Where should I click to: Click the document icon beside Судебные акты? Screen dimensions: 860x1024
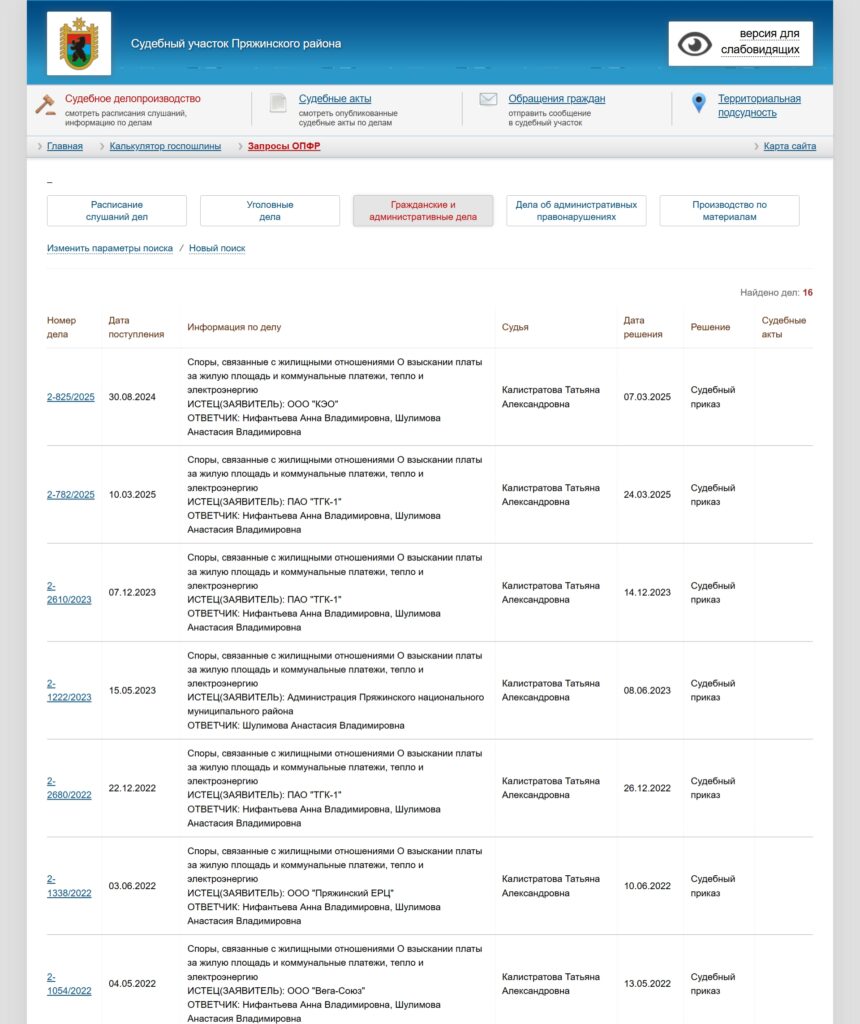(277, 104)
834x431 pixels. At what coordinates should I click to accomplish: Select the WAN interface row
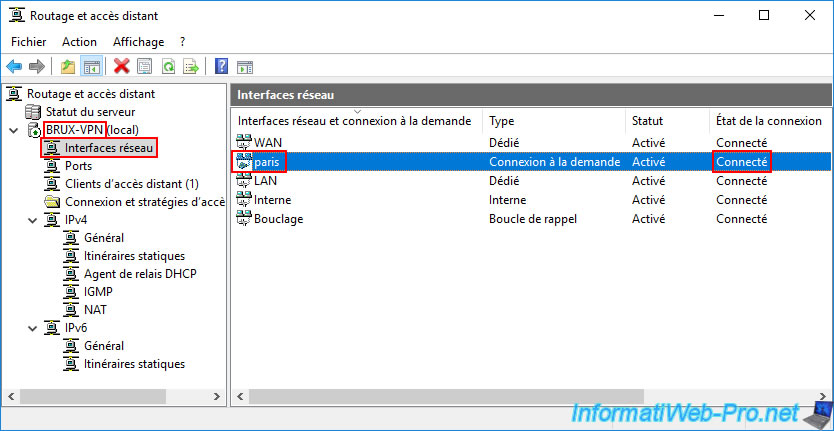click(x=270, y=143)
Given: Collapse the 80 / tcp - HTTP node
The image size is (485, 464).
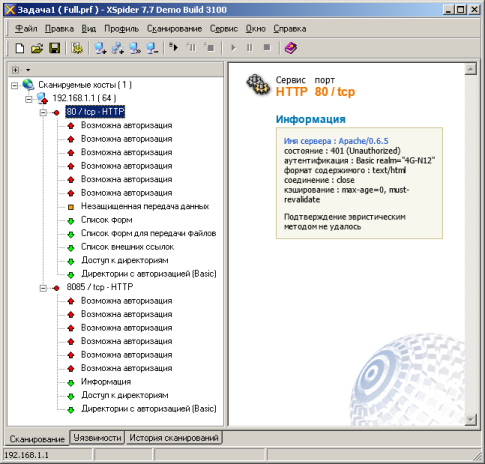Looking at the screenshot, I should tap(43, 112).
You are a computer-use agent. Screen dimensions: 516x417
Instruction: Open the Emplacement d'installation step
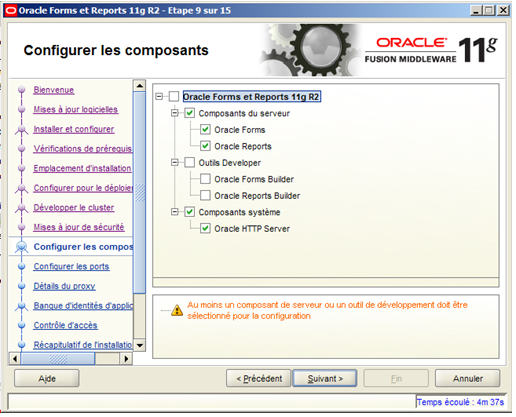pos(82,168)
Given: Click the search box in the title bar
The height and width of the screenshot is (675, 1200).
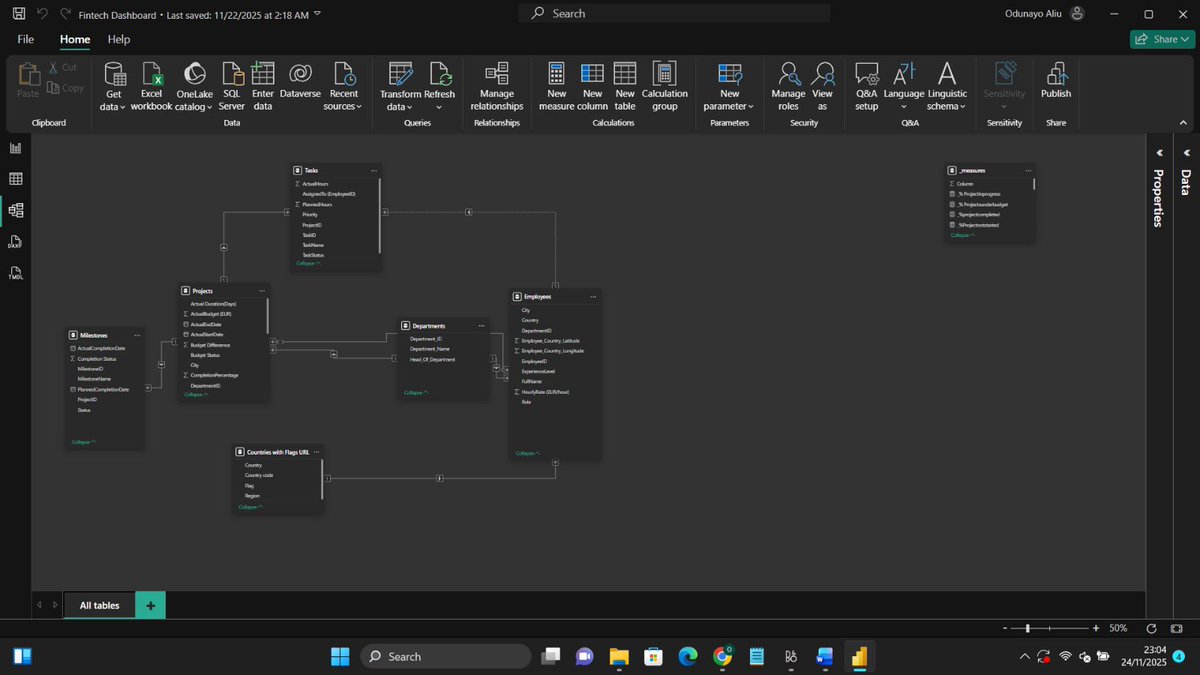Looking at the screenshot, I should pyautogui.click(x=675, y=13).
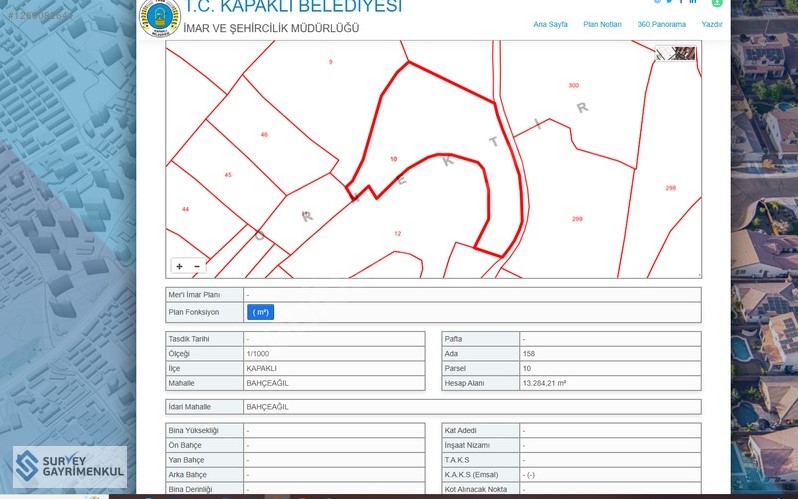
Task: Zoom out the map with minus button
Action: [x=197, y=266]
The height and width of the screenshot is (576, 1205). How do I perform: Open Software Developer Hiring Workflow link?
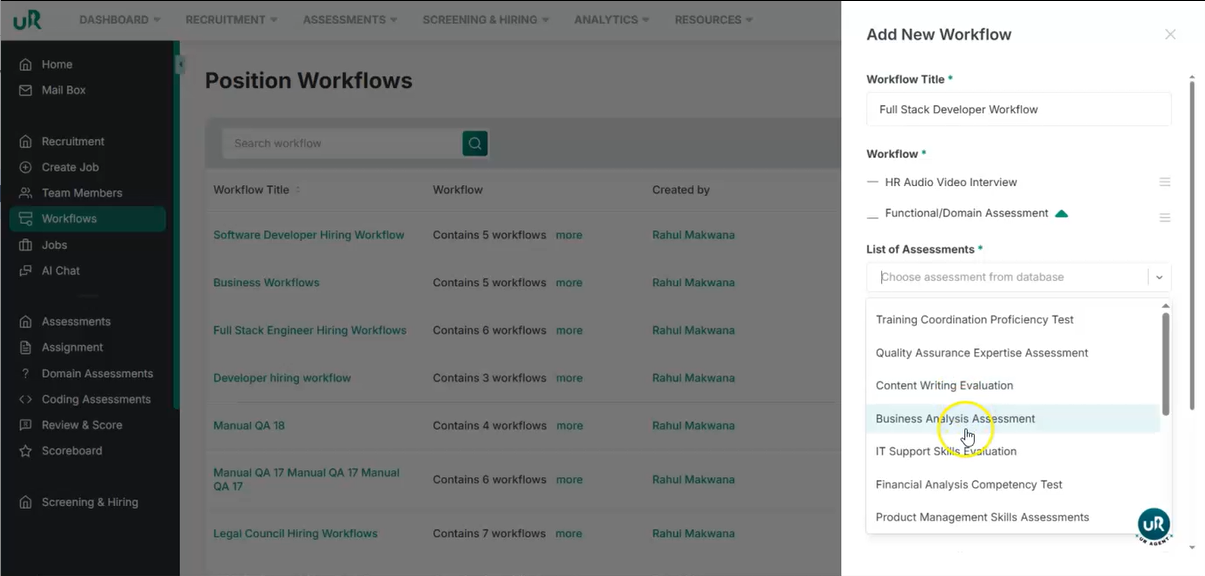click(308, 235)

To do: Exclude the pictures and write out exactly the lines from the one holding "The height and width of the screenshot is (576, 1205)." through the end of the entries, inclusive, and only those.

Result of this exercise:
The height and width of the screenshot is (576, 1205). How do I perform: Open Software Developer Hiring Workflow link?
click(308, 235)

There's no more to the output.